SOCIETÀ

Con le mani mi racconto

È lunedì mattina, inizia una nuova settimana per i ragazzi dell’opificio. Per cinque giorni, da lunedì a venerdì, si incontrano al centro sociale Django di Treviso e lavorano sodo, con passione. Talking Hands – Con le mani mi racconto è un impegno quotidiano. Nato nel novembre scorso come spin-off della palestra popolare Hurricane, attraverso l’attività manuale e la condivisione di racconti di vita, il progetto mira a creare un percorso di integrazione per richiedenti asilo e rifugiati attualmente ospitati all’interno del centro temporaneo di accoglienza all’ex Caserma Serena di Dosson di Casier.

Yankuba, Seiba, Malik, Ibrahim, Ser sono alcuni dei venti ragazzi coinvolti. Vengono da Senegal, Gambia, Mali, Nigeria, hanno storie e vissuti differenti e una gran voglia di riscatto. Raccontano frammenti delle loro vite, mostrano quello che sanno fare, ringraziano chi ascolta, perché la condivisione è preziosa, è fondamentale per far arrivare le loro storie anche fuori dall’opificio. “Al centro d’accoglienza trascorriamo le giornate senza fare nulla, qui invece possiamo lavorare, stare insieme e imparare l’uno dall’altro”, spiega Ibrahim. “Siamo giovani e abbiamo molta voglia di lavorare”, aggiunge Ser.
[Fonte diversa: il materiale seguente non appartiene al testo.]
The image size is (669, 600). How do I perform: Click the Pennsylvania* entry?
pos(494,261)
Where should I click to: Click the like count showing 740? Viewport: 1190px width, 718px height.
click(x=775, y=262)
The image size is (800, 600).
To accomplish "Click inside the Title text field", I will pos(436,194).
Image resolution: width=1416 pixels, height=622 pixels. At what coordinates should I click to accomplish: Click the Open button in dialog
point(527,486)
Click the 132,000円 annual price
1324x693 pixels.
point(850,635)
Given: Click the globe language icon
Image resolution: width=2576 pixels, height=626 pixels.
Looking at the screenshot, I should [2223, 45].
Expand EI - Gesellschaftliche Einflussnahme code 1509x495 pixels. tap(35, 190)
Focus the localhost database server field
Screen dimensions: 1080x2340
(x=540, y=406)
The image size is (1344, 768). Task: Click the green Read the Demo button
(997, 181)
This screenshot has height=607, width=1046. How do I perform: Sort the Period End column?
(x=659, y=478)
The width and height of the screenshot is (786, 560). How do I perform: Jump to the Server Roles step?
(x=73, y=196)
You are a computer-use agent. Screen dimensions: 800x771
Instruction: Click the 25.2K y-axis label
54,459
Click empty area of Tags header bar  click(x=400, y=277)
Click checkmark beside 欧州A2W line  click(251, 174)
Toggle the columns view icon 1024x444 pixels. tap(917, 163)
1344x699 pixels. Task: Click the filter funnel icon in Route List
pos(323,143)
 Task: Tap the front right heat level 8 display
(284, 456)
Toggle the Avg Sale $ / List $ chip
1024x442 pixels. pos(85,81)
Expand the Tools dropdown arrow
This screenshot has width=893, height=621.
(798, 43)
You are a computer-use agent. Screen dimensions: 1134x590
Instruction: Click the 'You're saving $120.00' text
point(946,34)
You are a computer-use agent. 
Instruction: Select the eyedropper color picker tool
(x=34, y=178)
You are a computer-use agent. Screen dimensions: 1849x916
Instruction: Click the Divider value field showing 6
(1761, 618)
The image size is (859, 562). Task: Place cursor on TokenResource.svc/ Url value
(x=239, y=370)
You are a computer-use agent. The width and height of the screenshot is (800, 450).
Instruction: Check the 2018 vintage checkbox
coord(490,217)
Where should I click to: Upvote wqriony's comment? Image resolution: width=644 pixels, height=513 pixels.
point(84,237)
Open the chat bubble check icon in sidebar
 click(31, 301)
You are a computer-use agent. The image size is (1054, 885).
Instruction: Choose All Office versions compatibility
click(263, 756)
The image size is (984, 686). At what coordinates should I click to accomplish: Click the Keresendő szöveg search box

Yankuba sottolinea le capacità di ognuno, parla di “skills”, di abilità: l’opificio infatti riunisce diverse competenze, c’è chi fa il falegname, chi restaura vecchi mobili, chi ricama con cura, chi intreccia corde di reti da pesca per realizzare borsette per la spesa e amache.

Foto: Massimo Pistore

Tra voci, legno e colori, gli spazi dell’opificio rappresentano una vera e propria casa per questi ventenni in attesa di conoscere il proprio destino. Poco prima della visita del Bo, il gruppo riceve una brutta notizia: “La sentenza in appello di rifiuto della domanda d’asilo e la conseguente sospensione delle misure di accoglienza per Seiba, uno dei primi ragazzi ad aver preso parte al nostro progetto, ha scosso tutti - spiega Fabrizio Urettini, coordinatore del progetto e guida per il gruppo - Oggi tocca a Seiba, domani a chi?”. Nessuno qui ha certezze, nessuno sa cosa accadrà, ma questi ragazzi si danno da fare, legano la speranza a progetti come questo, ne parlano con entusiasmo. È un ottimo inizio, ma serve ovviamente una visione di futuro.

Foto: Massimo Pistore

Dentro una stanza del centro sociale spuntano alcuni pezzi della prima collezione dell’atelier autogestito di falegnameria, realizzata in collaborazione con giovani e promettenti designer chiamati a coordinare il lavoro garantendo così professionalità e competenza nell’attività formativa e di sicurezza.Si chiama Rifùgiati e già nel nome (geniale) accoglie l’idea del gioco: sono micro-spazi per bambini dalla forte connotazione grafica, colorate casette in legno dove nascondersi per volare con la fantasia senza essere disturbati dagli adulti. Sono stati progettati dal designer trevigiano Matteo Zorzenoni e realizzati all’opificio scegliendo texture dei paesi d’origine dei ragazzi e utilizzando materiali di riciclo provenienti dagli allestimenti della Biennale di Venezia, ottenuti grazie al progetto Rebiennale. “Abbiamo presentato la collezione, per la prima volta, nel dicembre scorso, alla mostra mercato Man(IN)chiostro. Ora stiamo organizzando una donazione speciale: regaleremo infatti una delle piccole case a un asilo qui vicino”, un tentativo di apertura, un modo per favorire l’incontro e il dialogo tra i ragazzi dell’opificio e gli abitanti della zona. La prossima collezione sarà firmata dallo studio di Giorgia Zanellato e Daniele Bortotto, ma non è tutto: “Oltre a realizzare le collezioni, l’opificio offre un servizio di restauro, carteggiatura e realizzazione di piccoli elementi d’arredo su commissione”, e Urettini mostra una credenza anni Cinquanta ben restaurata e pronta per essere riconsegnata. Al termine dell’incontro, tutti tornano alle loro attività e Malik, un ragazzo senegalese con un fisico da rugbista, regala un’ultima riflessione: “Molti ci considerano un’entità unica, ma noi siamo uomini con storie personali molto diverse. Qui, ora, state conoscendo delle persone, dei lavoratori”.